El directivo hizo hincapié en que cerca del 90 % de los productores trabaja con pasturas degradadas. Esto no implica que el 90 % de la superficie esté degradada, sino que la gran mayoría de los establecimientos presenta algún grado de pérdida de potencial productivo. “Una pastura degradada es aquella que ya no expresa los kilogramos de materia seca por hectárea para los que fue diseñada”, explicó.
Sánchez ejemplificó que, si una semilla promete 5.000 kilos de materia seca por hectárea y al año siguiente apenas produce 3.000 o 2.500 kilos, el sistema ya está mostrando señales claras de deterioro. Esta caída responde, principalmente, a deficiencias en el manejo del suelo, falta de rotación, escasa fertilización y problemas de aireación. “Ahí es donde como país tenemos una gran debilidad: en la gestión para mantener la productividad de las pasturas”, subrayó.
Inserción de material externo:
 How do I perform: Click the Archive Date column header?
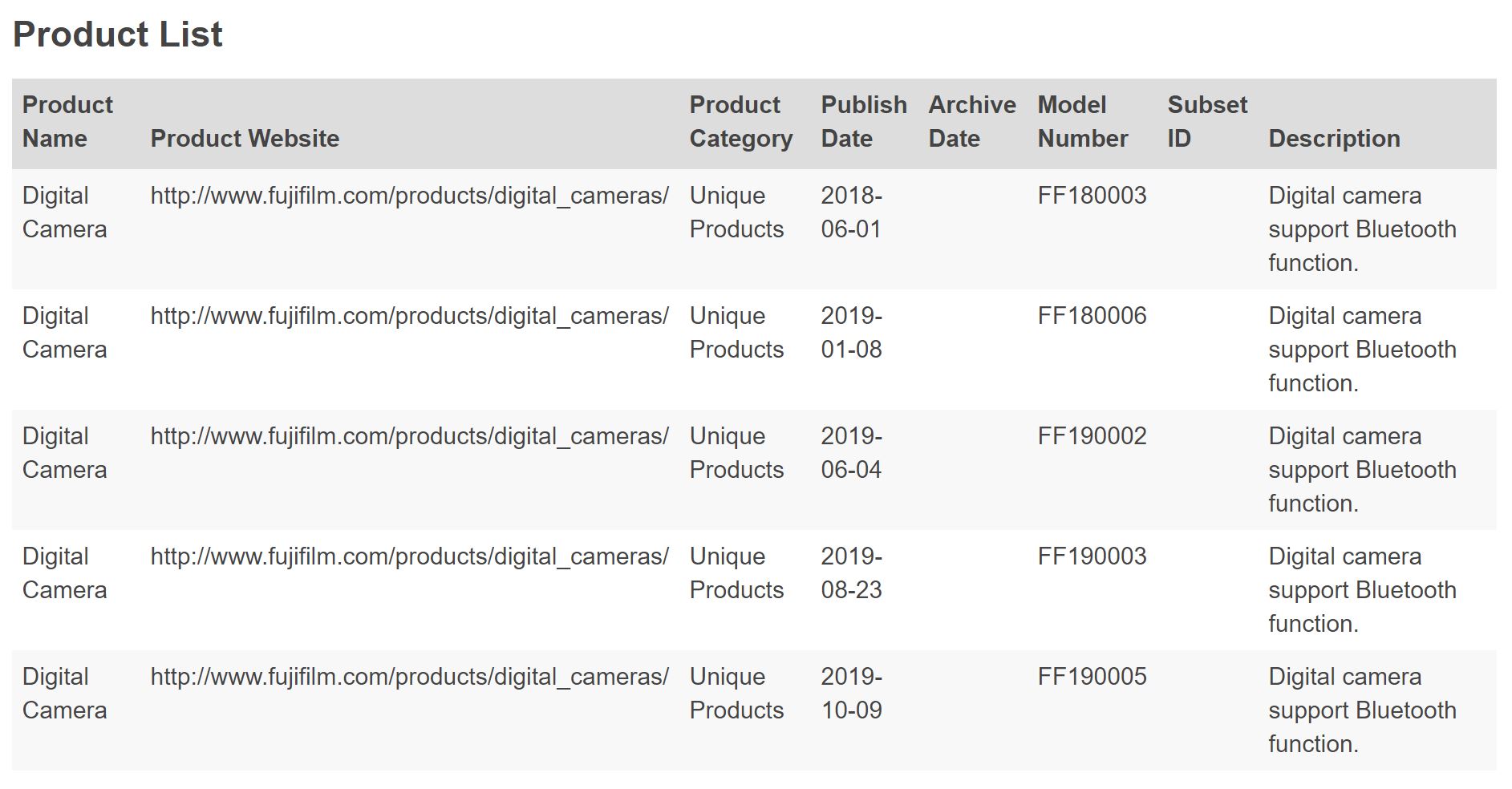(971, 122)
Para el referente técnico, el camino pasa por recuperar el enfoque en el suelo como punto de partida del sistema productivo. La regeneración de pasturas, sostuvo, debe convertirse en una prioridad estratégica. “Tenemos que volver a mirar primero el suelo, porque de ahí nace todo. Si recuperamos el potencial del suelo, recuperamos la pastura y, por ende, la capacidad de producir más alimento”, señaló.
Si bien reconoció que las inclemencias climáticas inciden en el rendimiento, insistió en que el manejo humano es determinante. “Aun con eventos adversos, tenemos capacidad de adaptación y mitigación. Pero eso depende de cómo manejemos nuestros recursos”, afirmó.
Desde la MPCS consideran que mejorar la eficiencia de las pasturas no solo incrementará la oferta de alimento a nivel predial, sino que generará un efecto multiplicador en toda la cadena cárnica. En un contexto donde la productividad y la competitividad son claves para sostener el crecimiento del hato y las exportaciones, la recuperación del potencial forrajero aparece como una de las herramientas más inmediatas y de mayor impacto para la ganadería nacional.